**Available data**
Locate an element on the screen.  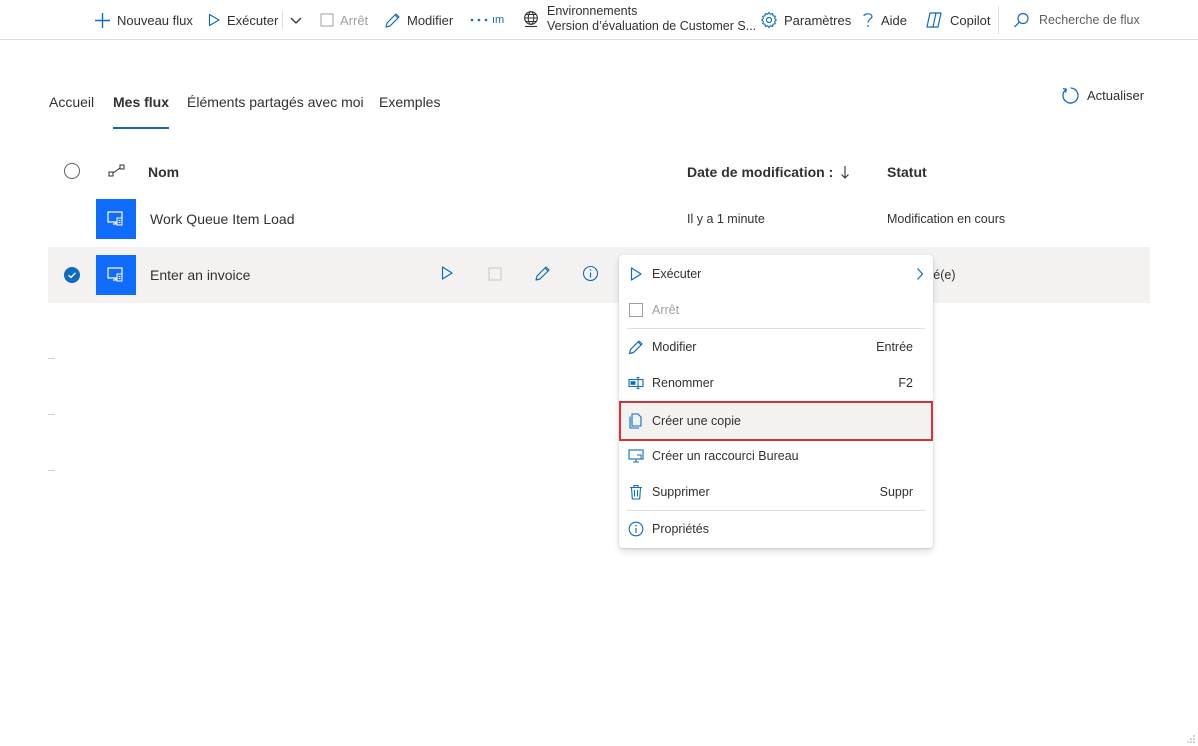
menu-item-create-copy: Créer une copie is located at coordinates (776, 421).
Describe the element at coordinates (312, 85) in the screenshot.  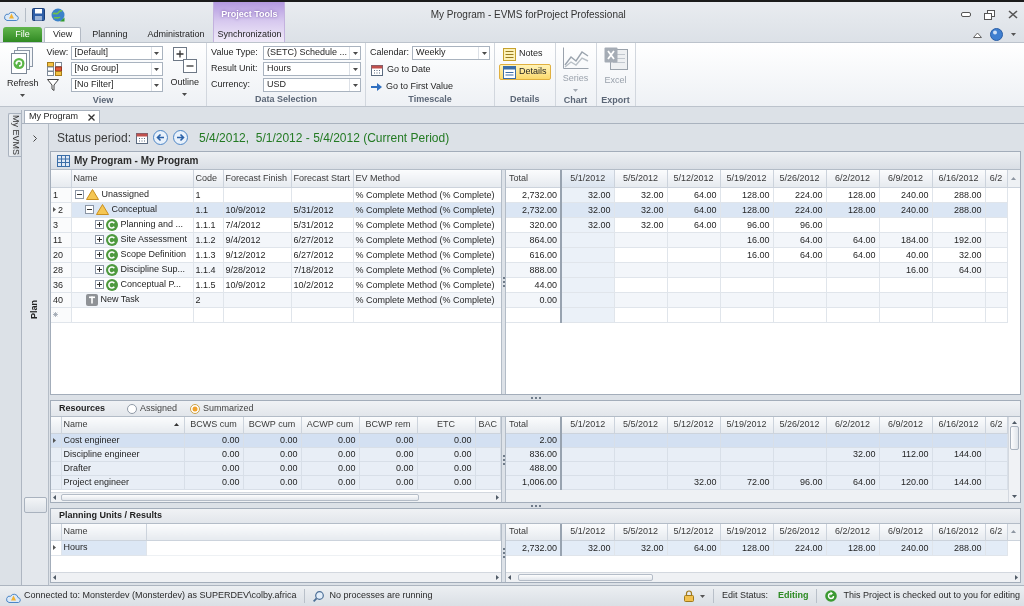
I see `dropdown: USD` at that location.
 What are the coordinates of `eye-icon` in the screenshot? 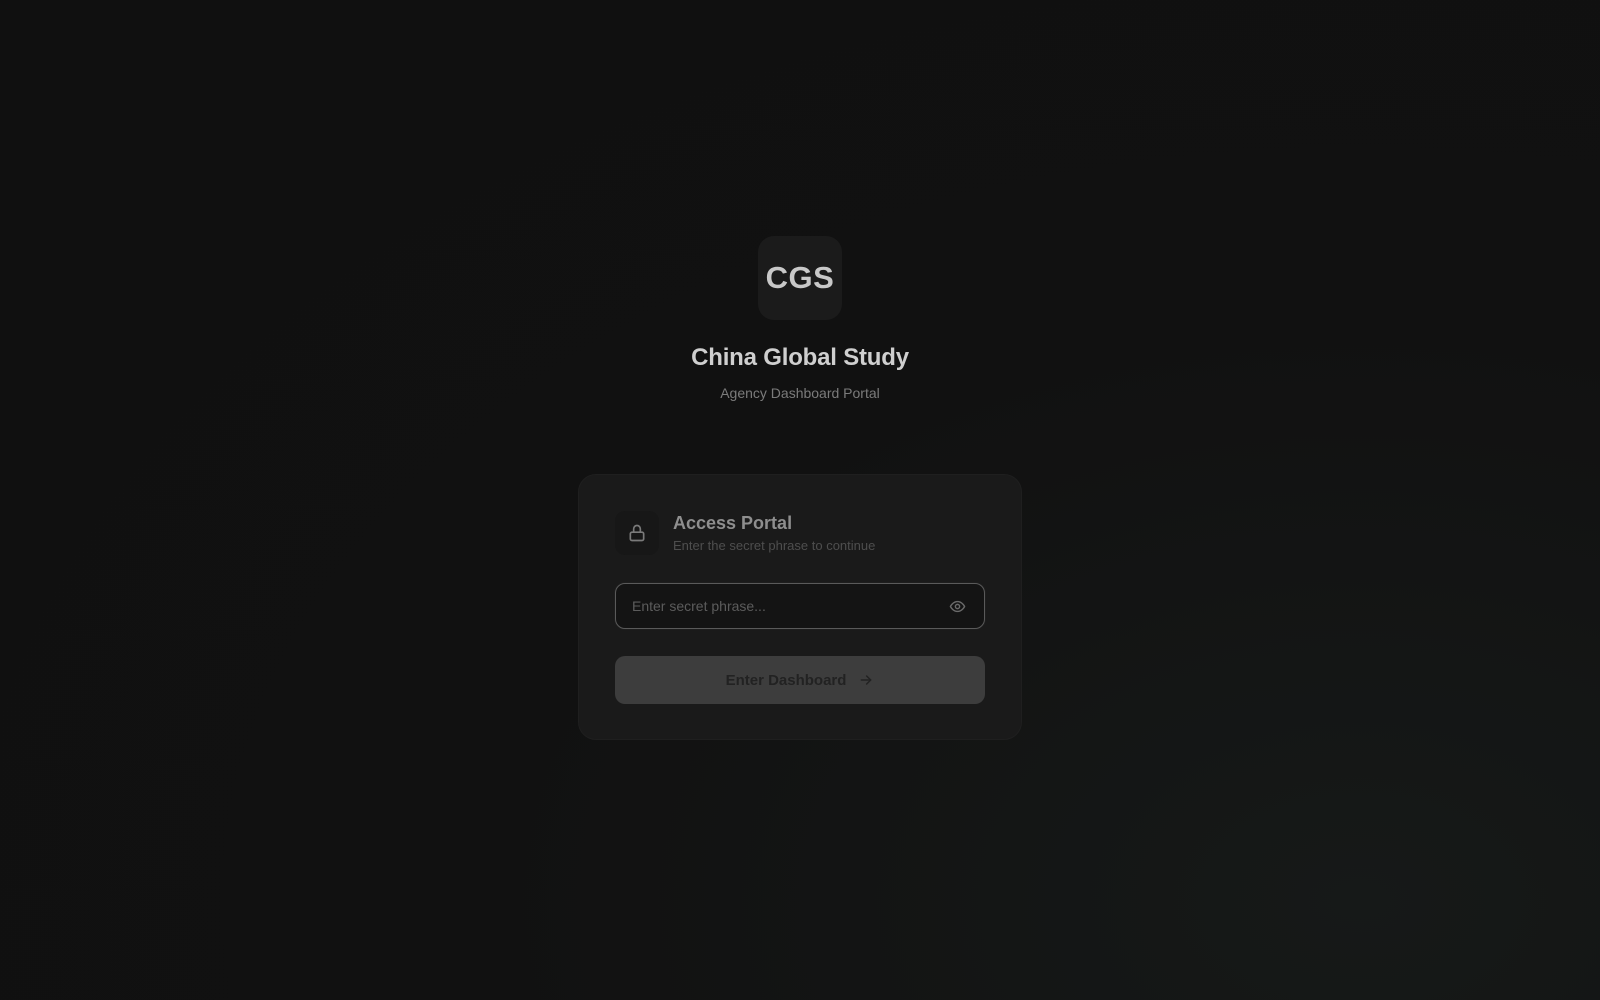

**The task**
Copy out every line of the material above word for word, leaving out the pictures.

**Your solution**
Locate an element on the screen.  
menu-item-create-copy: Créer une copie is located at coordinates (776, 421).
Describe the element at coordinates (312, 85) in the screenshot.  
I see `dropdown: USD` at that location.
 What are the coordinates of `eye-icon` in the screenshot? 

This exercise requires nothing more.